§ **Directions**
Update the data below by changing every "Where should I click to" to "Where do I click to" and leaving all other text as it is.

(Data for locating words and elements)
------------------------------------------------
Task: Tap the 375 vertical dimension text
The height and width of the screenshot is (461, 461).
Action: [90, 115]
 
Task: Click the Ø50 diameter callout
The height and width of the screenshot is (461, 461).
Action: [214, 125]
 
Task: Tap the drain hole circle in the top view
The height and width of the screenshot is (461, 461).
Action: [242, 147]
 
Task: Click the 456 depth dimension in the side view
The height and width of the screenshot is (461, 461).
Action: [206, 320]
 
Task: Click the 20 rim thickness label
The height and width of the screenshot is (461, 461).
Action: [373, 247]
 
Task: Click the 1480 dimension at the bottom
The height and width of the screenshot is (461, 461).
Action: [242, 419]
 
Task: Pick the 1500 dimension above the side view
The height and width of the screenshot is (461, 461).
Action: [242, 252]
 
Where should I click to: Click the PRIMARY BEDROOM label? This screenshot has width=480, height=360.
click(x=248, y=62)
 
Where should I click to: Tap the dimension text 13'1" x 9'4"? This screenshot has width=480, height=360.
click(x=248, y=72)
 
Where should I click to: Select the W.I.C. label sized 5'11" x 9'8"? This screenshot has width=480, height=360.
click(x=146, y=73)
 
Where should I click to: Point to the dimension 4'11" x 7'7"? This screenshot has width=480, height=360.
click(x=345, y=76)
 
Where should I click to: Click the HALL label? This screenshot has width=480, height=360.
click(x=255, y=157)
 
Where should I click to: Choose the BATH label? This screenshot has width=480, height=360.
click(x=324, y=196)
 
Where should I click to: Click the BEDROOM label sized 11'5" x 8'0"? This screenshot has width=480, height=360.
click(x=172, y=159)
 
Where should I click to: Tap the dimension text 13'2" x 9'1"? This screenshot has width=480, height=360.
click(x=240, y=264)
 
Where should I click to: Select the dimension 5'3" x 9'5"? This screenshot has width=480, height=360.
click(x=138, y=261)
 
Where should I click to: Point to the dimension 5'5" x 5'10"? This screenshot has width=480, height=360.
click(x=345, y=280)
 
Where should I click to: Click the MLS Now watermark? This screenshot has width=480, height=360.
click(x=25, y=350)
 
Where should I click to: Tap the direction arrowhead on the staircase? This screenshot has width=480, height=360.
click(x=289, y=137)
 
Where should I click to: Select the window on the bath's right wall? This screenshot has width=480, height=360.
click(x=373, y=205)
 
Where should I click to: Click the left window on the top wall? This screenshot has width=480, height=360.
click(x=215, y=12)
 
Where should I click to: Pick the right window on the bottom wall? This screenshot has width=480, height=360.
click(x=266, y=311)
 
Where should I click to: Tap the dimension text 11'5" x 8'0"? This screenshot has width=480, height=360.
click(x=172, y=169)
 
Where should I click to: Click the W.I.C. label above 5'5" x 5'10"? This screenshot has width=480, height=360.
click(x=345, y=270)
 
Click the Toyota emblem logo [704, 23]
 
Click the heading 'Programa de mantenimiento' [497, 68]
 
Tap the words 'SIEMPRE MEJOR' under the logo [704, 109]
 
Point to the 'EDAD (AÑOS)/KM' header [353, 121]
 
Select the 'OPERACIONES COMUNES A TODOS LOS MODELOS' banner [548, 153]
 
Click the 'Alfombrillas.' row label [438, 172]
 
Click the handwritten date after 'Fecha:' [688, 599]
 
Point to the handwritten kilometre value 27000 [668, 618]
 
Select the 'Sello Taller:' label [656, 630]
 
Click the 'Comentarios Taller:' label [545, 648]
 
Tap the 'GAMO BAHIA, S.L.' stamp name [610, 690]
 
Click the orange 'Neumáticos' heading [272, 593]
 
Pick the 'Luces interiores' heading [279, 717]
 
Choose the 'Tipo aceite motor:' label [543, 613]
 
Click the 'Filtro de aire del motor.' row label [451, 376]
------------------------------------------------
§ **Answer to this exercise**
Task: Tap the 375 vertical dimension text
The height and width of the screenshot is (461, 461).
Action: [90, 115]
 
Task: Click the Ø50 diameter callout
The height and width of the screenshot is (461, 461).
Action: [214, 125]
 
Task: Tap the drain hole circle in the top view
The height and width of the screenshot is (461, 461).
Action: [242, 147]
 
Task: Click the 456 depth dimension in the side view
The height and width of the screenshot is (461, 461).
Action: [206, 320]
 
Task: Click the 20 rim thickness label
The height and width of the screenshot is (461, 461).
Action: [373, 247]
 
Task: Click the 1480 dimension at the bottom
The height and width of the screenshot is (461, 461).
Action: [242, 419]
 
Task: Pick the 1500 dimension above the side view
The height and width of the screenshot is (461, 461).
Action: [242, 252]
 
Where do I click to: Click the PRIMARY BEDROOM label? This screenshot has width=480, height=360.
click(x=248, y=62)
 
Where do I click to: Tap the dimension text 13'1" x 9'4"? This screenshot has width=480, height=360.
click(x=248, y=72)
 
Where do I click to: Select the W.I.C. label sized 5'11" x 9'8"? This screenshot has width=480, height=360.
click(x=146, y=73)
 
Where do I click to: Point to the dimension 4'11" x 7'7"? This screenshot has width=480, height=360.
click(x=345, y=76)
 
Where do I click to: Click the HALL label? This screenshot has width=480, height=360.
click(x=255, y=157)
 
Where do I click to: Choose the BATH label? This screenshot has width=480, height=360.
click(x=324, y=196)
 
Where do I click to: Click the BEDROOM label sized 11'5" x 8'0"? This screenshot has width=480, height=360.
click(x=172, y=159)
 
Where do I click to: Tap the dimension text 13'2" x 9'1"? This screenshot has width=480, height=360.
click(x=240, y=264)
 
Where do I click to: Select the dimension 5'3" x 9'5"? This screenshot has width=480, height=360.
click(x=138, y=261)
 
Where do I click to: Point to the dimension 5'5" x 5'10"? This screenshot has width=480, height=360.
click(x=345, y=280)
 
Where do I click to: Click the MLS Now watermark? This screenshot has width=480, height=360.
click(x=25, y=350)
 
Where do I click to: Tap the direction arrowhead on the staircase? This screenshot has width=480, height=360.
click(x=289, y=137)
 
Where do I click to: Select the window on the bath's right wall? This screenshot has width=480, height=360.
click(x=373, y=205)
 
Where do I click to: Click the left window on the top wall? This screenshot has width=480, height=360.
click(x=215, y=12)
 
Where do I click to: Pick the right window on the bottom wall? This screenshot has width=480, height=360.
click(x=266, y=311)
 
Where do I click to: Tap the dimension text 11'5" x 8'0"? This screenshot has width=480, height=360.
click(x=172, y=169)
 
Where do I click to: Click the W.I.C. label above 5'5" x 5'10"? This screenshot has width=480, height=360.
click(x=345, y=270)
 
Click the Toyota emblem logo [704, 23]
 
Click the heading 'Programa de mantenimiento' [497, 68]
 
Tap the words 'SIEMPRE MEJOR' under the logo [704, 109]
 
Point to the 'EDAD (AÑOS)/KM' header [353, 121]
 
Select the 'OPERACIONES COMUNES A TODOS LOS MODELOS' banner [548, 153]
 
Click the 'Alfombrillas.' row label [438, 172]
 
Click the handwritten date after 'Fecha:' [688, 599]
 
Point to the handwritten kilometre value 27000 [668, 618]
 
Select the 'Sello Taller:' label [656, 630]
 
Click the 'Comentarios Taller:' label [545, 648]
 
Tap the 'GAMO BAHIA, S.L.' stamp name [610, 690]
 
Click the orange 'Neumáticos' heading [272, 593]
 
Pick the 'Luces interiores' heading [279, 717]
 
Choose the 'Tipo aceite motor:' label [543, 613]
 
Click the 'Filtro de aire del motor.' row label [451, 376]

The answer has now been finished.